What Your Lease Actually Says
Pull out your lease and read it carefully before you do anything else. Look for clauses that reference criminal activity, disqualifying conduct, or grounds for termination. Most standard California residential leases do not give a landlord the right to evict a tenant simply because of an arrest. Eviction in California is a formal legal process governed by state law, and a landlord generally cannot remove you from your home without going through that process. If your lease has unusual language, consult a tenant-rights attorney or legal aid organization in your county.
Periodic Re-Screening by Your Landlord
Some apartment communities, particularly larger corporate complexes, include a clause permitting them to re-run a background check at lease renewal or even mid-tenancy. If you are approaching a renewal date, this is worth thinking about. A DUI arrest that has not yet resulted in a conviction may or may not appear on a background report, depending on the reporting service used and whether charges have been formally filed. Understanding how background checks work after a DUI can help you anticipate what a landlord might see and when.
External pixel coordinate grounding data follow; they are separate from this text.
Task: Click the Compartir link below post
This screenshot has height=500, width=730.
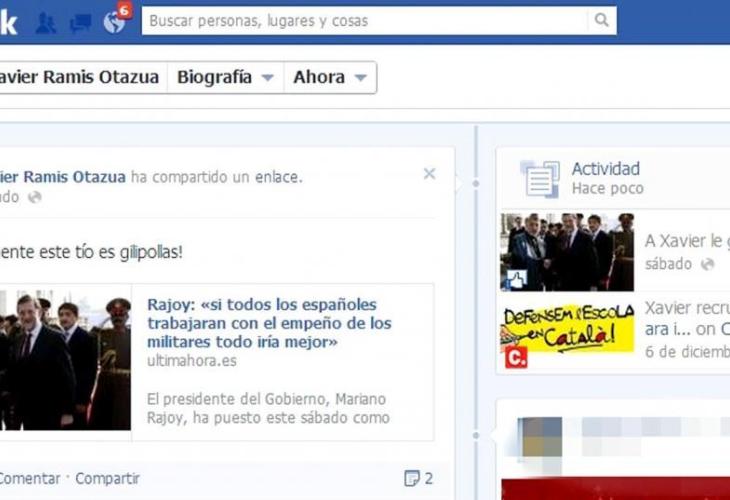Action: click(x=107, y=479)
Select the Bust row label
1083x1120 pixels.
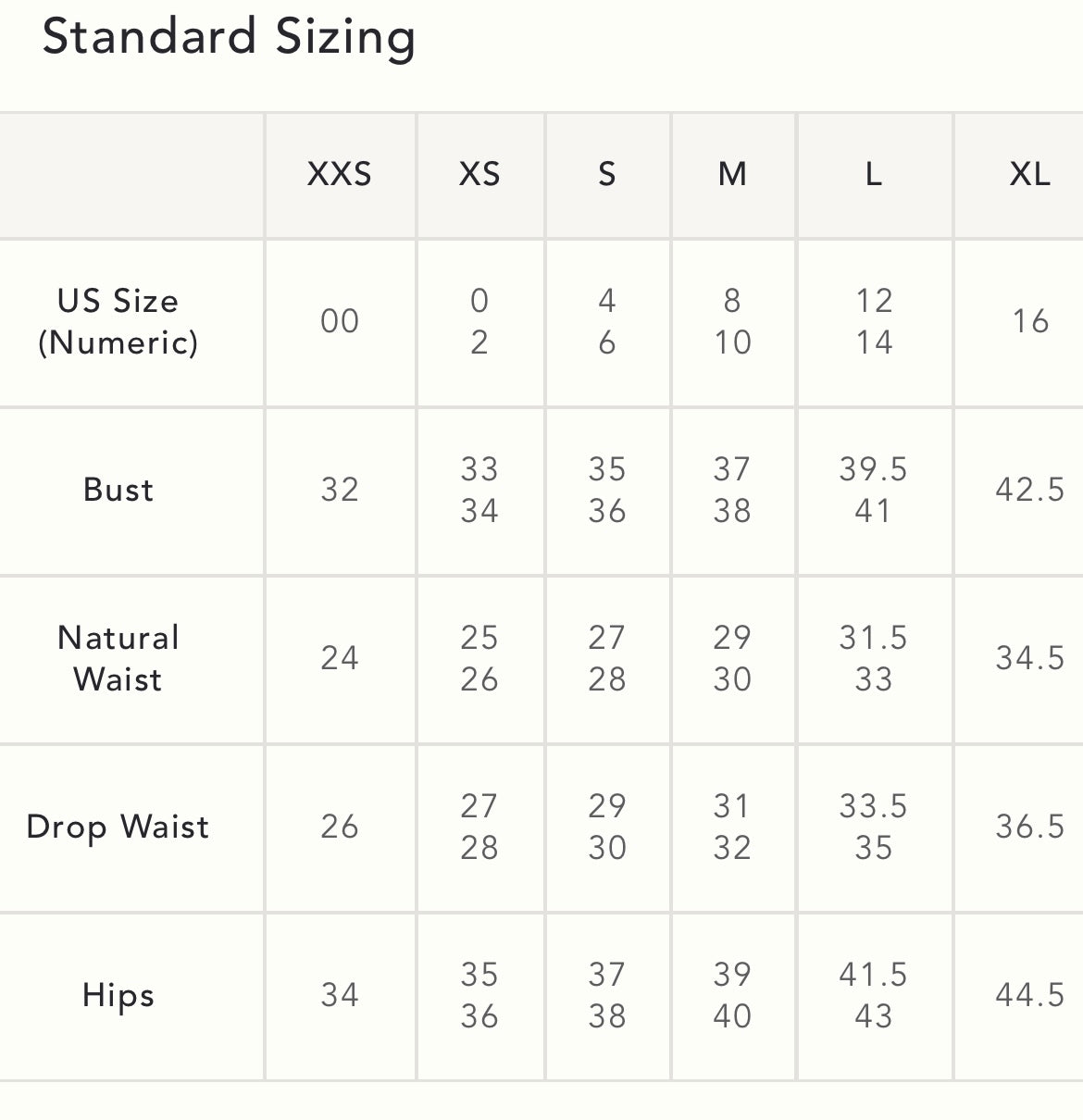118,490
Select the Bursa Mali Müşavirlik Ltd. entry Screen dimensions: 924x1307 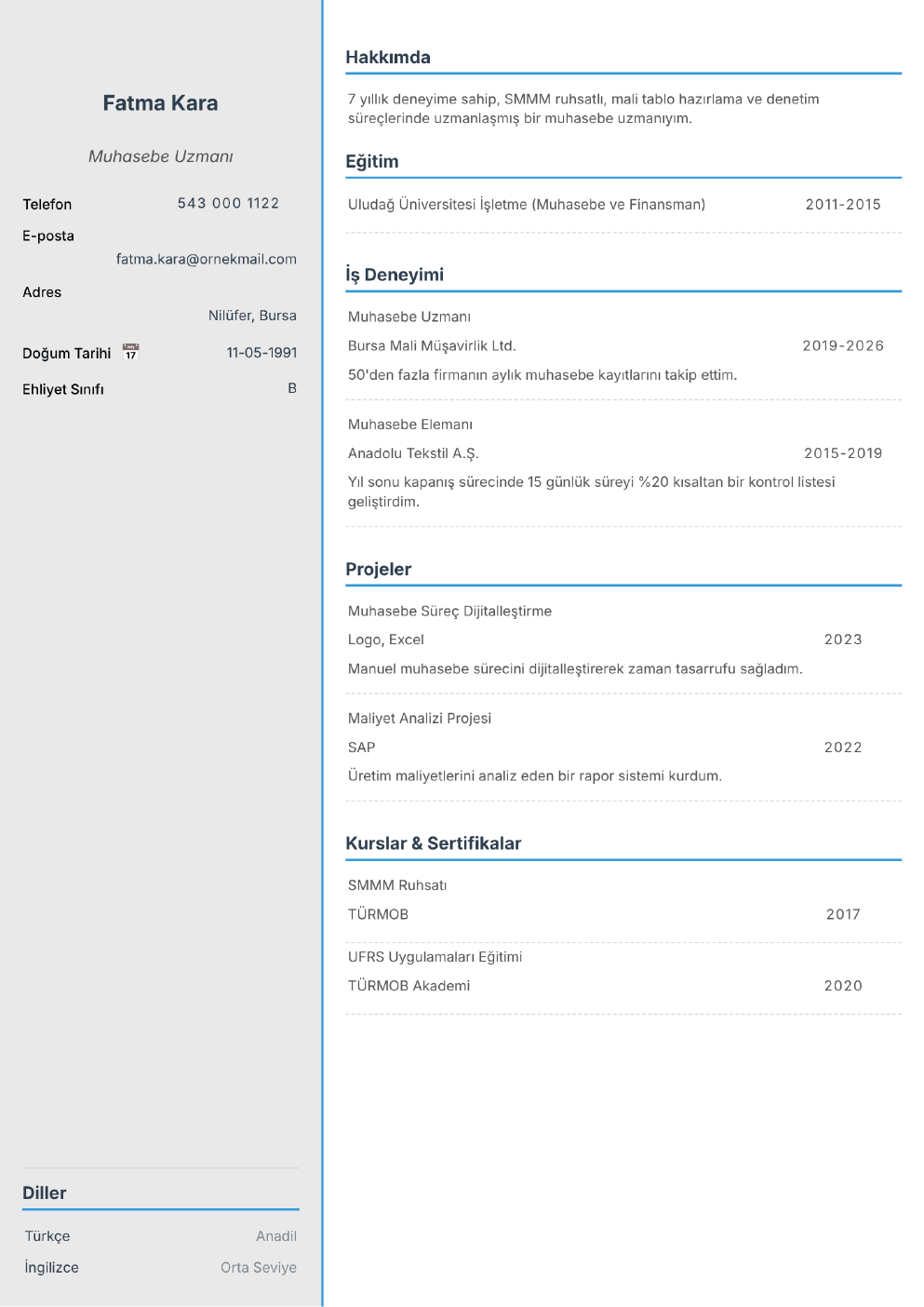tap(432, 345)
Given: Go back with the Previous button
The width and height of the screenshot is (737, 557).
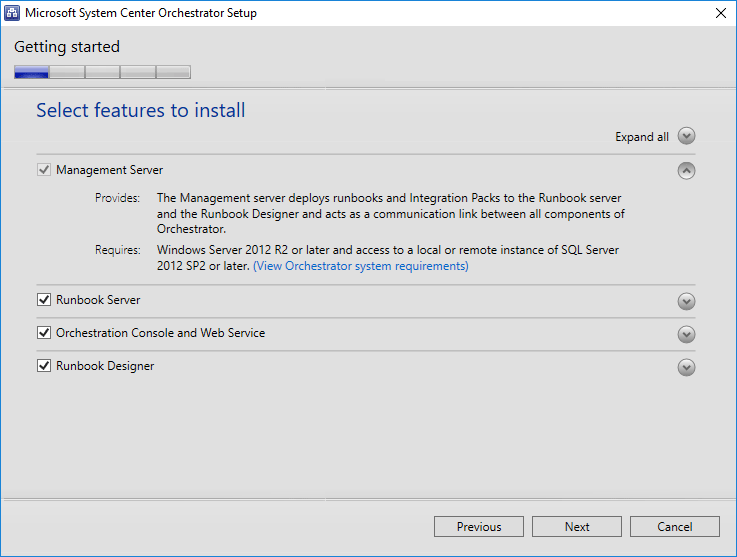Looking at the screenshot, I should (x=479, y=526).
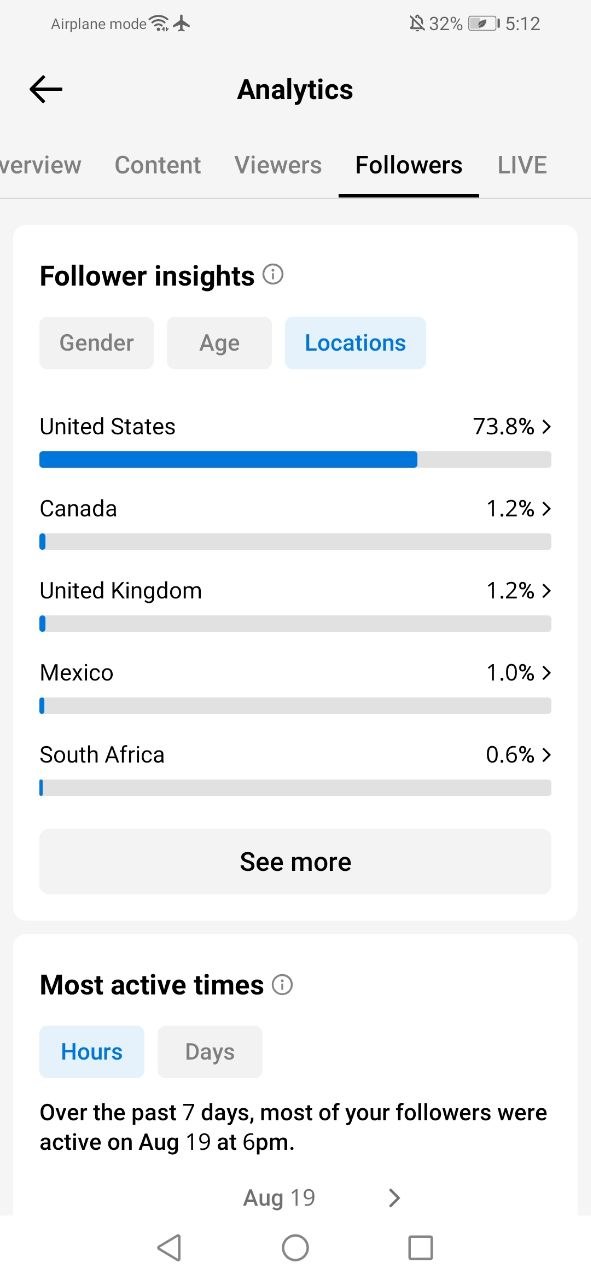Select the Locations filter chip
591x1280 pixels.
click(x=355, y=343)
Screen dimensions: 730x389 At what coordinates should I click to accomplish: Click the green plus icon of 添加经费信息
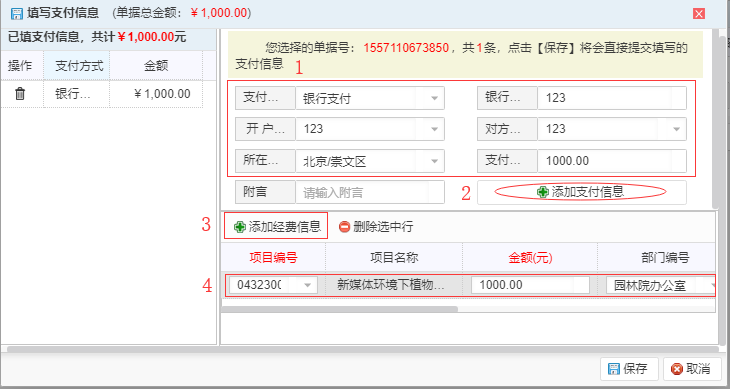[x=240, y=227]

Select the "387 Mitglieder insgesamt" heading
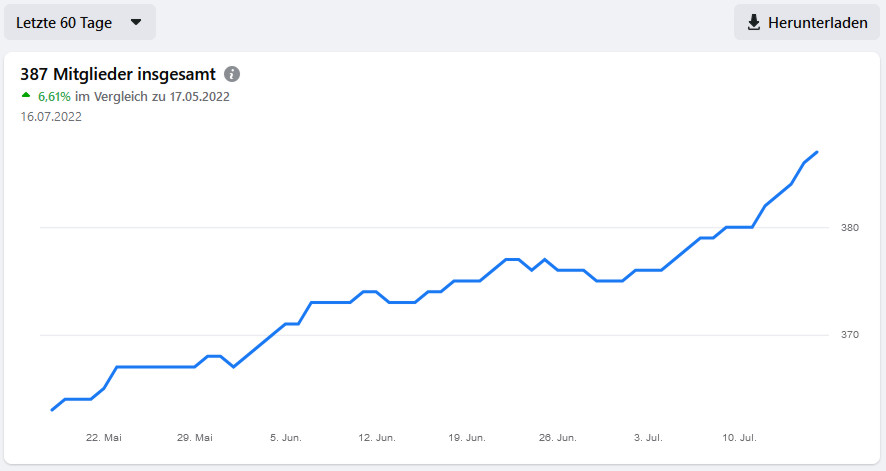click(118, 74)
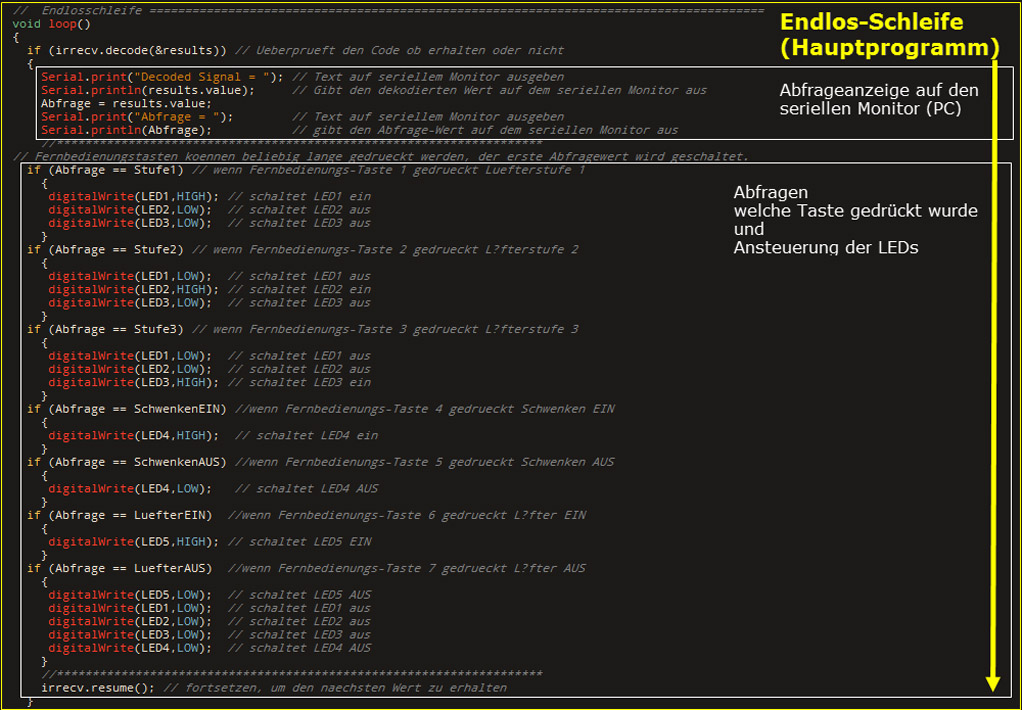
Task: Click the "irrecv.resume();" line
Action: pos(98,688)
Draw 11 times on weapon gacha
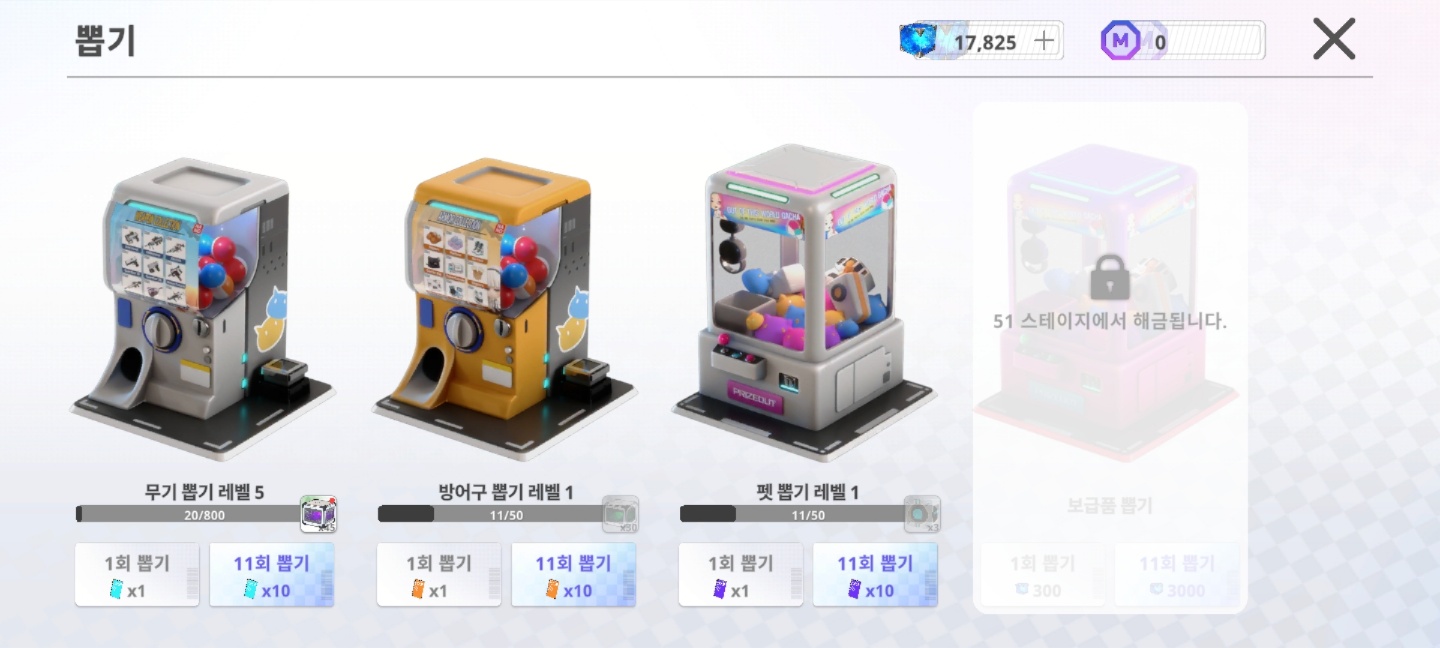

Roommate Agreements Are a Different Animal
If you live with roommates under a shared lease or a private roommate agreement, the situation can be murkier. A roommate agreement is often not a formal legal document enforceable in the same way a standard lease is. Even so, a co-tenant who is also on the lease with you generally cannot force you out without going through the same eviction process your landlord would have to use. If you are subletting a room from a primary tenant, however, your position is weaker, because that primary tenant has more control over who stays in the unit. Either way, a calm, honest conversation is almost always better than letting anxiety and rumor drive a crisis.
The Risk of a Conviction Is What Changes Things
The real housing risk is not the arrest itself but a final conviction. A conviction for VC 23152(a) or VC 23152(b) will appear on your public criminal record and could affect future housing applications and lease renewals for years. The long-term consequences of a DUI conviction extend well beyond fines and license suspension, and housing is one of the areas where that record keeps showing up. This is one of many reasons why fighting the charge, or working toward a reduced charge, is worth serious attention from day one.
Subsidized or Section 8 Housing Carries Extra Risk
If you live in federally subsidized housing or receive a Section 8 voucher, the rules are stricter. Federal housing programs have their own conduct requirements that can be triggered by certain criminal activity. A DUI arrest alone is unlikely to trigger immediate termination, but a conviction, especially a felony DUI under circumstances described in when a DUI becomes a felony, could jeopardize your housing assistance. If this applies to you, contact your housing authority directly and consult with an attorney as soon as possible.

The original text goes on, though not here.